Table 2 Advanced immunophenotyping post-transplant

This case highlights the role of HCT in correcting the immune dysregulation in patients with ICF1, curing the underlying immunodeficiency and improving quality of life, even in the presence of mixed donor chimerism. There are very few reports of HCT for ICF1 in the literature. Five cases from Europe have reported HCT for patients with DNMT3B mutations using either RIC (three patients) or fully myeloablative conditioning (two patients), all of whom had immune reconstitution, and were able to discontinue immunoglobulin replacement [3, 6, 8]. Additional reports of transplant for ICF in the literature for unclear subtype include: two patients with ICFX (now classified as ICF3 or ICF4), one patient for unspecified ICF [12] and a patient transplanted for MDS with a history of ICF [1]. The only other report of HCT for ICF1 in the United States does not provide details of conditioning or post-transplant course [7]. There has also recently been report of successful HCT in the United States for a patient with ICF2 with 98–100% donor engraftment at 300 days post-transplant [13]. Of all cases for which chimerism data have been reported in HCT for ICF1, only one demonstrated decline in whole blood donor chimerism, which subsequently improved to 100% following unconditioned boost infusion of marrow from the original donor [6]. In contrast, our patient had no response to a stem cell boost and has had persistent stable mixed chimerism, yet achieved effective immune reconstitution with no further chimerism decline or loss of graft.

This patient’s mixed chimerism is likely related to the RIC preparative regimen for HCT. The use of RIC regimens for allogeneic HCT—particularly those containing alemtuzumab, fludarabine, and melphalan—in patients with nonmalignant disease is common. The use of these regimens is often complicated by the high incidence of mixed donor and recipient chimerism, as high as 80% [14]. In our patient the addition of Thiotepa to the conditioning did not change the outcome. Unlike hematologic malignancies where complete replacement with donor derived hematopoiesis is desirable for a cure, non-malignant disorders can often be controlled in the presence of mixed chimerism. Also, patient with nonmalignant disorders where single lineage abnormalities cause disease, relevant lineage specific engraftment is typically curative. Given that ICF is an immunodeficiency affecting the lymphoid linage, higher level of engraftment in the CD3 and CD19, as was seen in our patient, should be adequate to provide cure. This maybe the result of selective advantage for these lineages that would allow the use of RIC regimens to limit organ toxicity, late effects, and increase tolerability especially in young recipients. Serial tracking of chimerism and immune monitoring is necessary until stability is ensured. In the event of unstable or mixed chimerism, intervals between testing should be shorter to determine additional interventions such as donor lymphocyte infusions, stem cell boosts, or second transplant.

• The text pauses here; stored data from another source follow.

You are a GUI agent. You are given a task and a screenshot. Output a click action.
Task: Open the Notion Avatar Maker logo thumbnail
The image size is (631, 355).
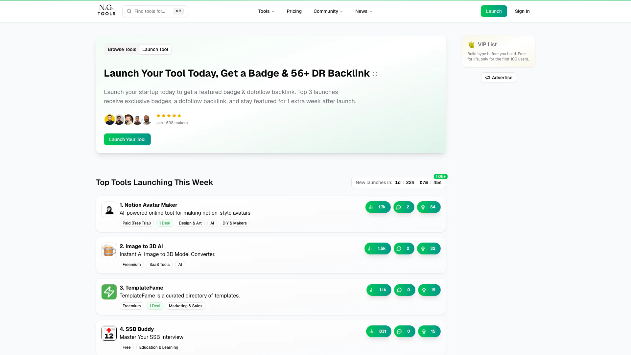coord(109,209)
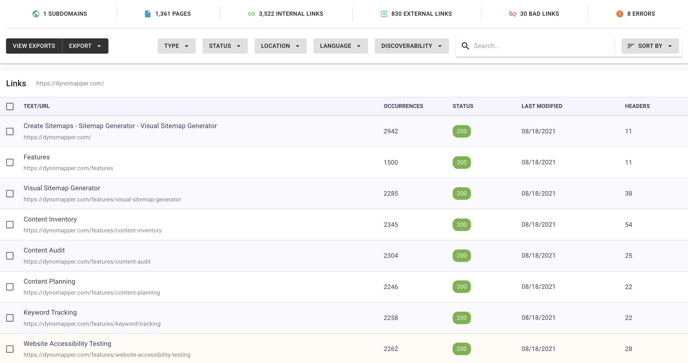
Task: Click the Last Modified column header
Action: 542,106
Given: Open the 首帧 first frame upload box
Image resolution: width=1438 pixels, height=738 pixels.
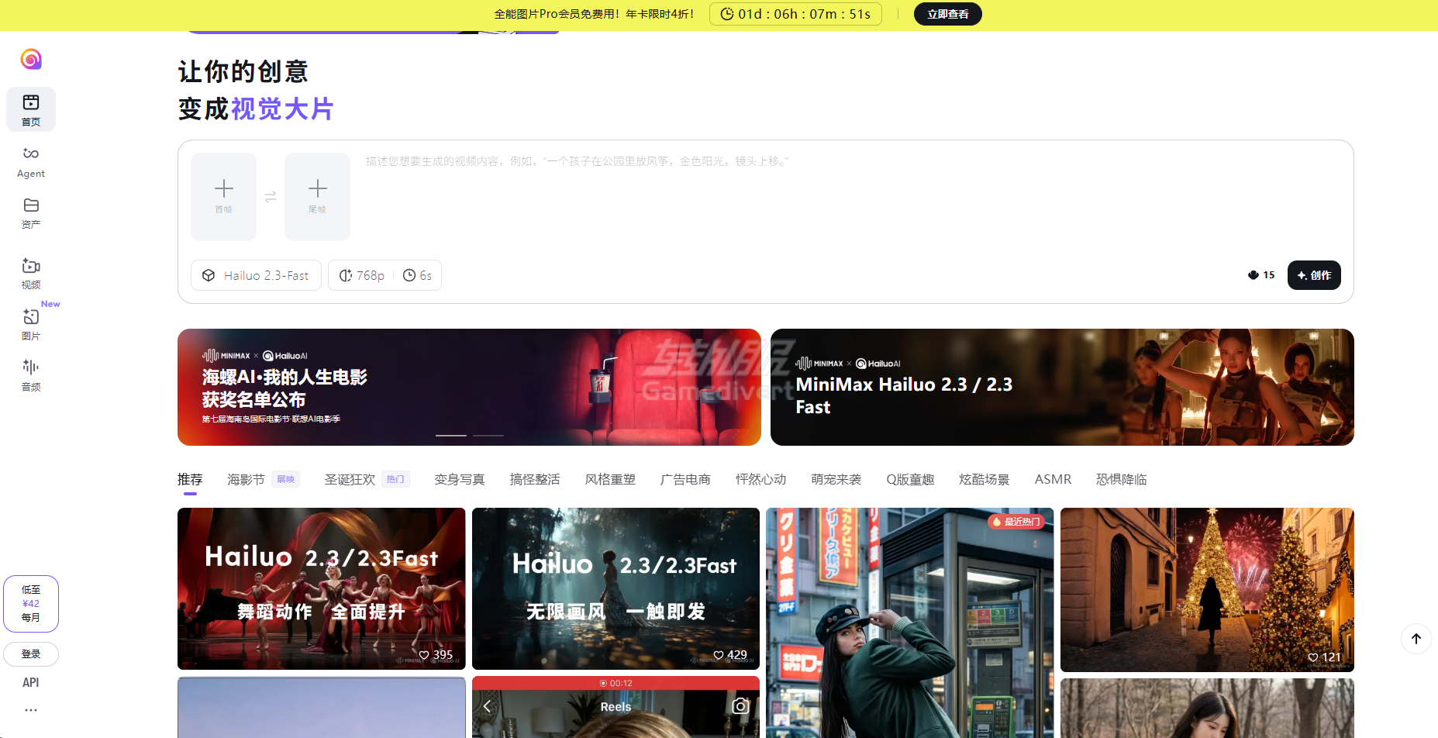Looking at the screenshot, I should pyautogui.click(x=223, y=196).
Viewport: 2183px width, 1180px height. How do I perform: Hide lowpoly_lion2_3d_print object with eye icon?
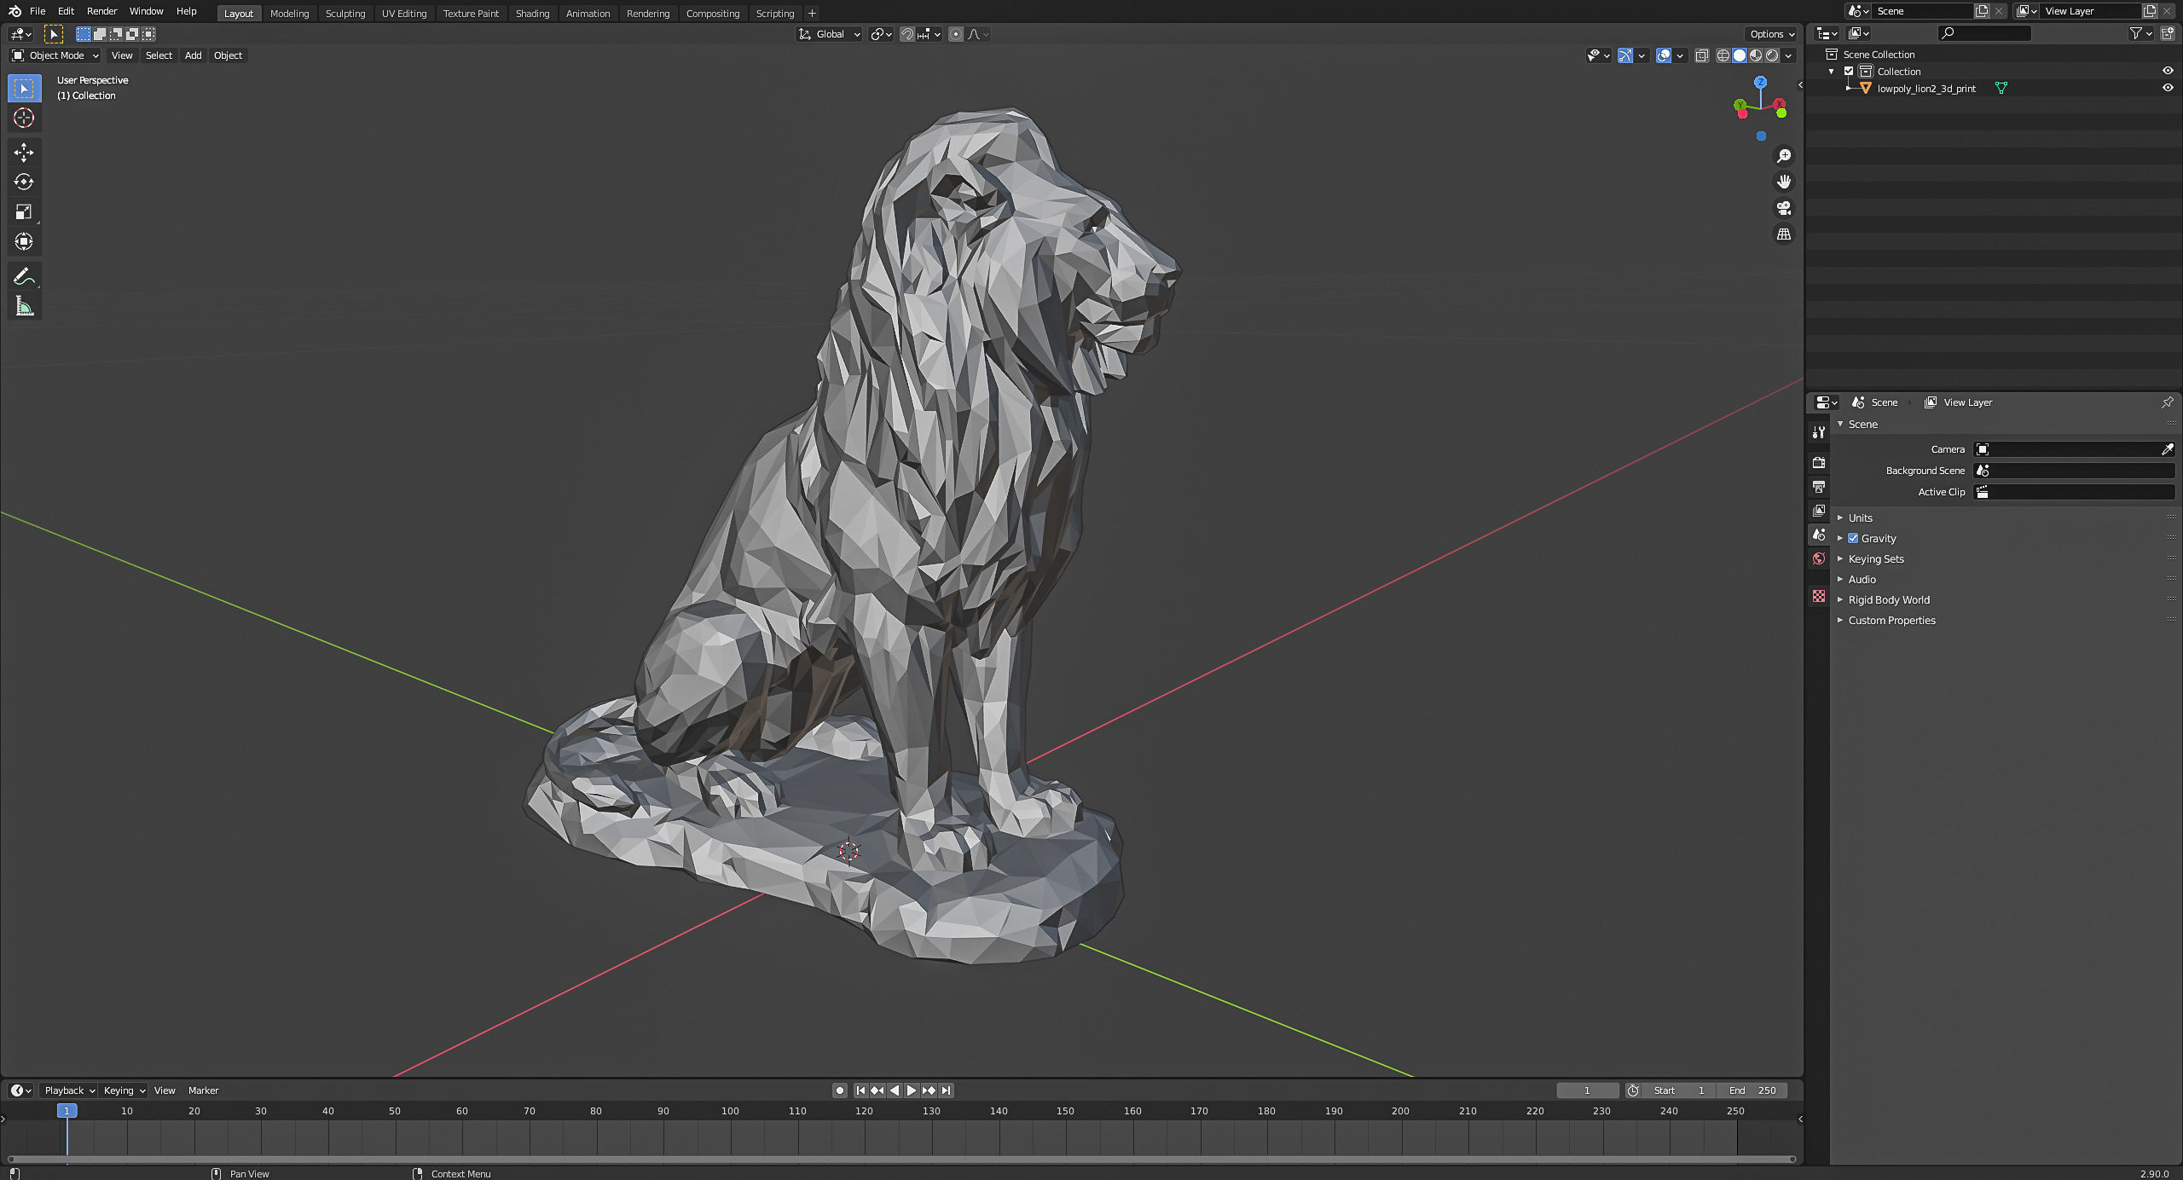[2167, 88]
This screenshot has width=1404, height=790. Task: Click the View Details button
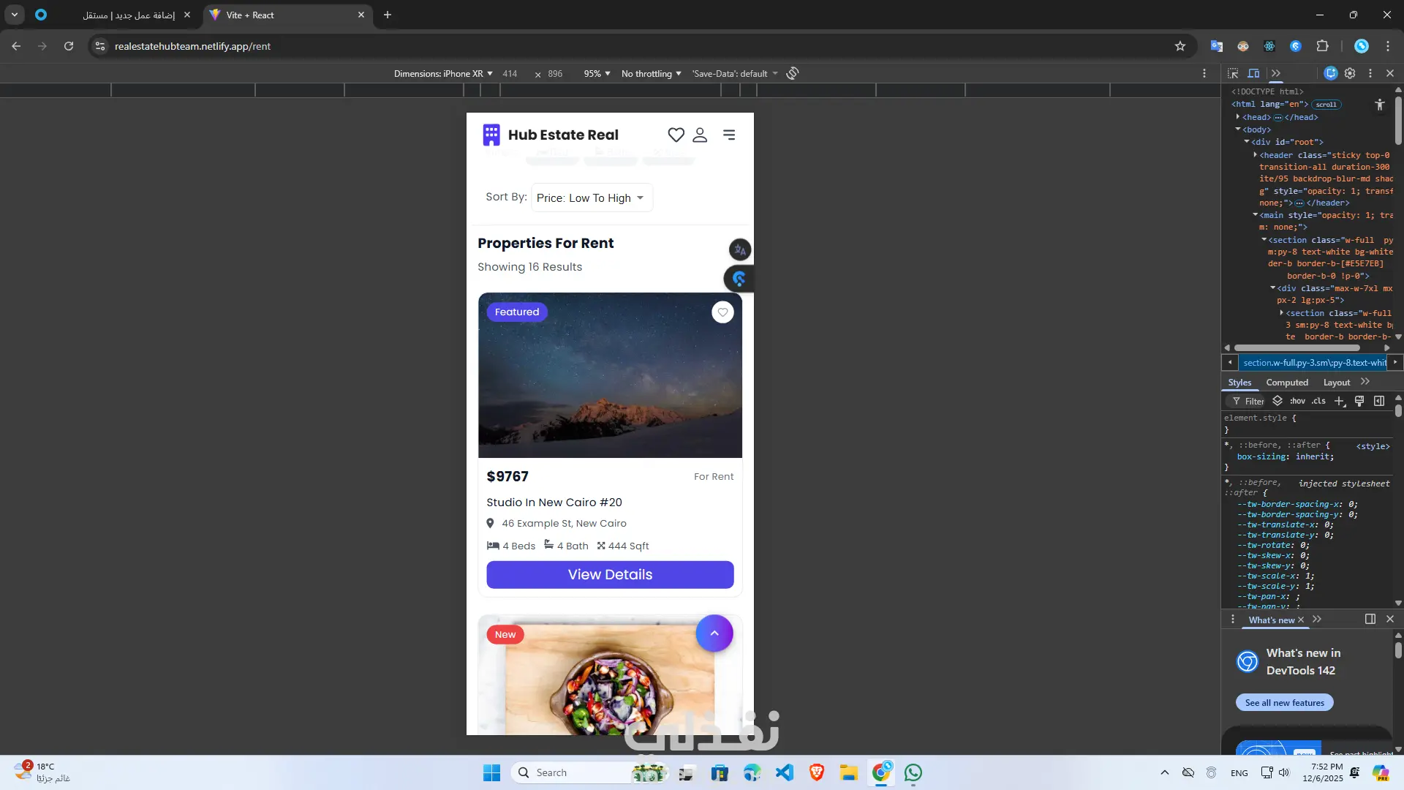(x=610, y=574)
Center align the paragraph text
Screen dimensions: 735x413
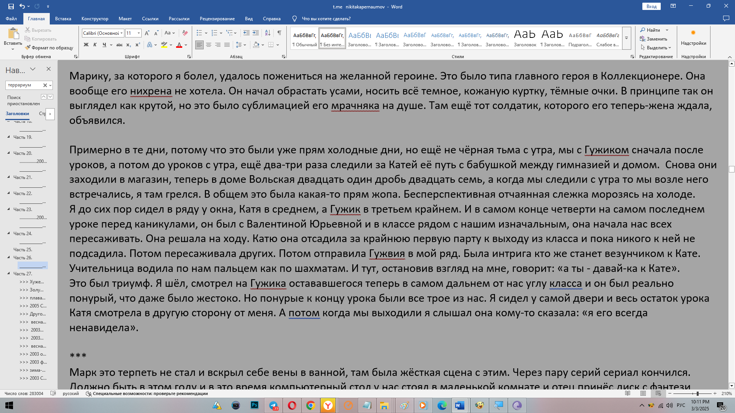pyautogui.click(x=209, y=45)
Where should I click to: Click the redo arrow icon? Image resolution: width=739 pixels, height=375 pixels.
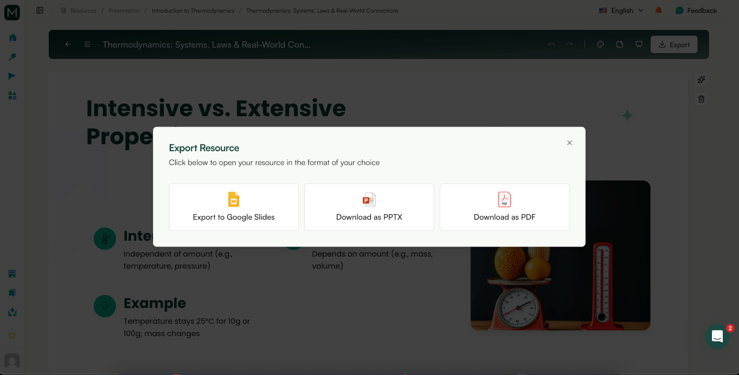(569, 44)
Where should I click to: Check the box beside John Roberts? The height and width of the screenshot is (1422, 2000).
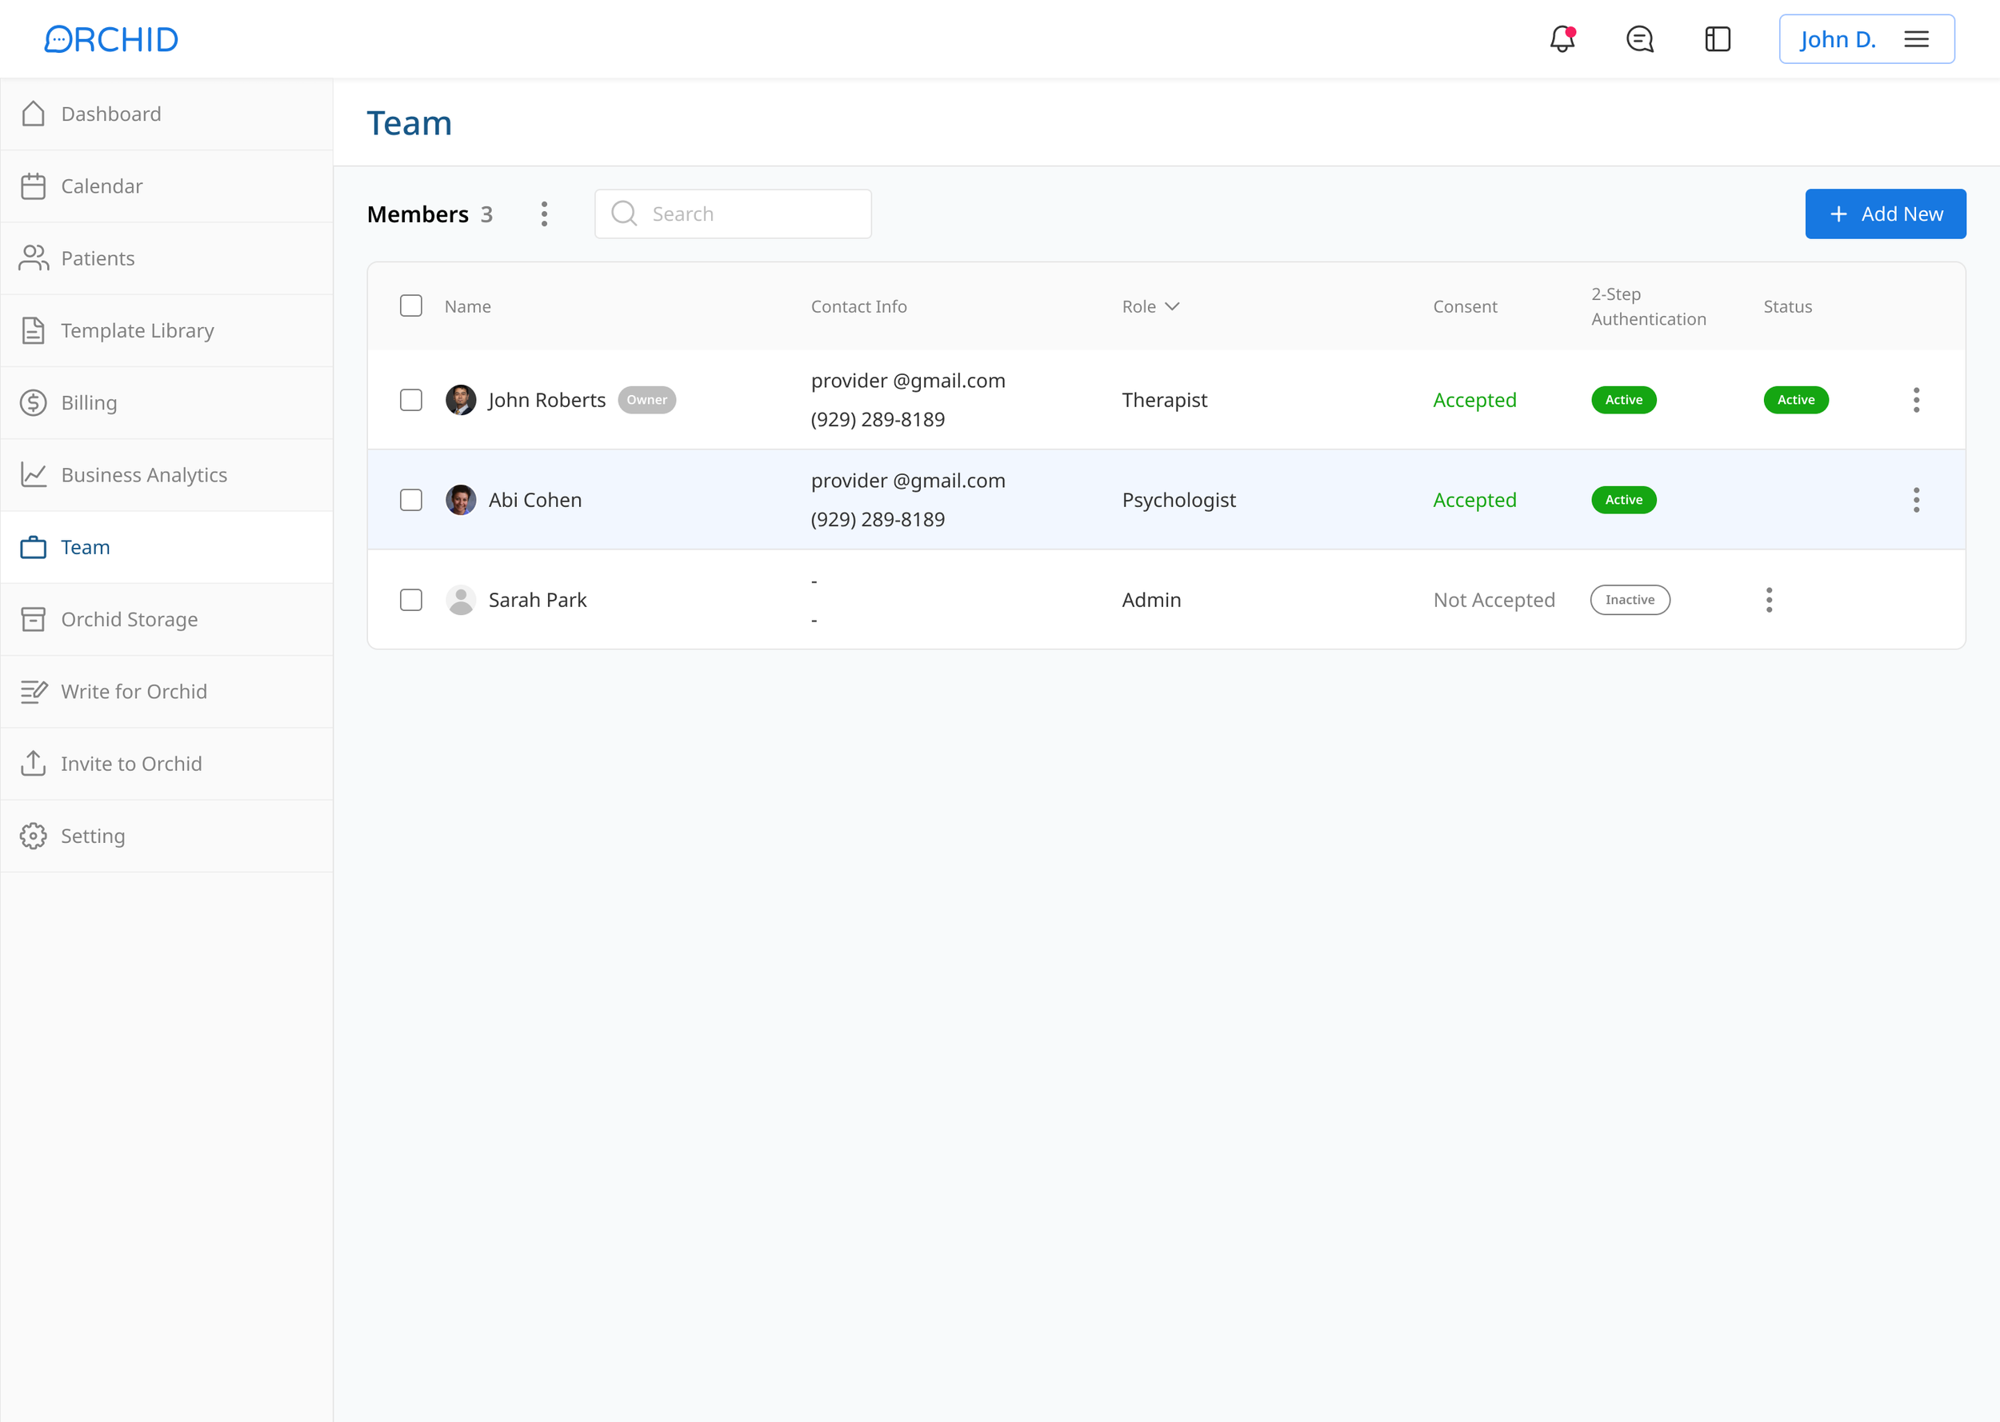[411, 400]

We plan to continue chimerism testing, paired with immune monitoring, for our patient every 6 months until 5 years post-HCT if the values remain stable.

ICF1 is a rare disease, and it is difficult to draw conclusions from examination of a few patients. In our case, as in those reported previously, HCT was curative for the immunodeficiency associated with ICF1. Our patient has had improved quality of life and has been off immunoglobulin replacement, has not had any serious infections, and has not been hospitalized since transplant. It is important to note that HCT is unlikely to improve the extramedullary defects and neurological/developmental manifestations of ICF1. Other manifestations such as autoimmunity, for which HCT has an unclear effect, have been described in ICF1 but were not present in our patient. Ultimately, long-term follow up is crucial to better understand the impact of HCT for ICF1, and we hope our case provides additional insight into this rare disease.